Peachii profile image
Peachii in reply to Pinkybow

hi there, thank you for sharing, and no worries at this point any bowel habits doesn't phase me after all this I feel nearly immune 😂

Same, sometimes its even less than five minutes, I could be going about my day doing work/talking/anything, and then suddenly I need to go to the toilet and i need to be on it within the next minute or so, and then sometimes when I reach the toilet i dont even have a bowel movement, its horrible!

RubyErin profile image
RubyErin

I have have stage 4 endo and left sided pain. I have very similar bowel symptoms too. Needing to go regularly, sometimes not able to go, even when I feel like I need to. Stools are generally loose so sometimes it doesn’t make Sense to me when I can’t go? I have painful wind. I’m so so careful with my diet, but it doesn’t seem to make a huge amount of difference. It’s definitely worse the 2 weeks around my period, however I often have some symptoms coming and going throughout the month. I’m very grateful to work from home!

Peachii profile image
Peachii in reply to RubyErin

thank you for your comment and sharing your experience. I work from home too and my employers are really good with my medical issues/sickness so its so helpful when I cant stop going to the loo 😂

This is the thing im struggling with, no matter how careful I am, and how much food ive cut out that can cause inflammation/ common diarrhoea trigger foods, it doesnt help. Trying to figure out whats causing this is so hard 🤔

Aussie79 profile image
Aussie79

Hi Peachii, I'm sorry to hear you're suffering with such awful symptoms. I can completely sympathise with you because I have been experiencing gastrointestinal symptoms such as chronic diarrhoea, occasional constipation and nausea, especially 14 days before my period. I had to provide stool sample which came back showing that I had inflammation in the bowel. My GP sent me for a colonoscopy and everything looked normal. The biopsies taken were also normal. My gynae's senior registrar told me that hormones can be responsible for gastrointestinal symptoms, especially prostaglandins. Before I had the colonoscopy, I was panicking that there was something serious going on with my bowels because there are days when I feel really unwell with it, so I posted a question on this forum and people have shared that they also experience bad gastro symptoms with endo xx

Ecclesiastical profile image
Ecclesiastical

Hi Peachii, I’m so sorry to hear that you’ve been struggling so much, I definitely think it’s worth pursuing. After 4 years with bowel symptoms and being told I have general anxiety disorder and IBS I went to see an endometriosis specialist privately. I had an MRI and they found deep infiltrating endometriosis on my pouch of Douglas, and colon. I can’t go to the toilet without suppositories but when I go it’s loose. I always feel bloated and this dense feeling in my rectum that ‘I need to go’ I have scars over my buttocks because heat is the only thing that seems to ease the sensation. I’m angry as it was missed on a diagnostic lap 2 years ago and I was told I had ‘mild endometriosis’ at the time but it was done by a gynaecologist and not a specialist. It’s exhausting but I’ve begun to realise that you have to heavily advocate for your own health. X

Kinder_Cat profile image
Kinder_Cat

Hello thougt I would reply as this sounds identical to my situation. For 4 years been diagnosed with an IBD but also endo. Had inflammation markers so high they have just started using the > than symbol next to it but no meds controlled or helped it. They have finally decided the endo is linked and 2 laps already and am currently recovering from a bowel resection.

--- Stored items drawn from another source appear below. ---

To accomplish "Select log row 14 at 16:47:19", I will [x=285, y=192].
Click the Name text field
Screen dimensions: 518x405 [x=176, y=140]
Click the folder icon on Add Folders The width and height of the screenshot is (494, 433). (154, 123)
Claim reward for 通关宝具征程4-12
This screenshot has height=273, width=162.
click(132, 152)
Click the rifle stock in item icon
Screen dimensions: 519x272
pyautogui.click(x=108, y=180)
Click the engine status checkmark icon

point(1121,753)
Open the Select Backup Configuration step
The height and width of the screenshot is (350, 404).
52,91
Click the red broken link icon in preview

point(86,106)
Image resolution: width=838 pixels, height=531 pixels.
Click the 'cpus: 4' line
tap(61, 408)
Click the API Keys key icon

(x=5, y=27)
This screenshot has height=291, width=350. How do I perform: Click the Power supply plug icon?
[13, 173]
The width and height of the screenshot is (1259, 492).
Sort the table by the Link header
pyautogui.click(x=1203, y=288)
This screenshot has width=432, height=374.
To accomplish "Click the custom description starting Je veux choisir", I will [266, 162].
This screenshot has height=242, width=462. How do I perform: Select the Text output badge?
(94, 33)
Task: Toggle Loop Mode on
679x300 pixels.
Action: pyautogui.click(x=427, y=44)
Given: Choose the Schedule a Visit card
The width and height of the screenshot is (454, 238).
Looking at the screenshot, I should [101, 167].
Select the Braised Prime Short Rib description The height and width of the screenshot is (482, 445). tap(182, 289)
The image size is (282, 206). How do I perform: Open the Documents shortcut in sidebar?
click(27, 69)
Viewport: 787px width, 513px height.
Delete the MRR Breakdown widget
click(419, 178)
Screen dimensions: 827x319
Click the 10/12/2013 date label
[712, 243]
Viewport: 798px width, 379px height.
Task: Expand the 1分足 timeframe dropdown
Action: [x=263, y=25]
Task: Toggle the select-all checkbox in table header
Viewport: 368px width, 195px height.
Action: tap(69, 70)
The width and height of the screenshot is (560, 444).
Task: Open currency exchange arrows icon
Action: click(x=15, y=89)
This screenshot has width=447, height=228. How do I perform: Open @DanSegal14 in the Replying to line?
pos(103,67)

During diagnosis from gastro team lots of bowel related tests and none spotted the endo. Finally saw amazing specialist at hospital and this Dr who performed another colonoscopy and found a massive part of my colon area was being affected by endo. He explained that most gastro Drs don't pick it up as you will not see the endo (until it is really advanced and crushed or perforated bowel), but what you can see that is often missed is the slight distortion of shape (also got to see some of the oddest pics of my self to have this explained which oddly helped). Ended up losing a chunk of bowel that he says was destroyed by it but not a single one of my normal gastro Drs at my local hospital spotted any changes.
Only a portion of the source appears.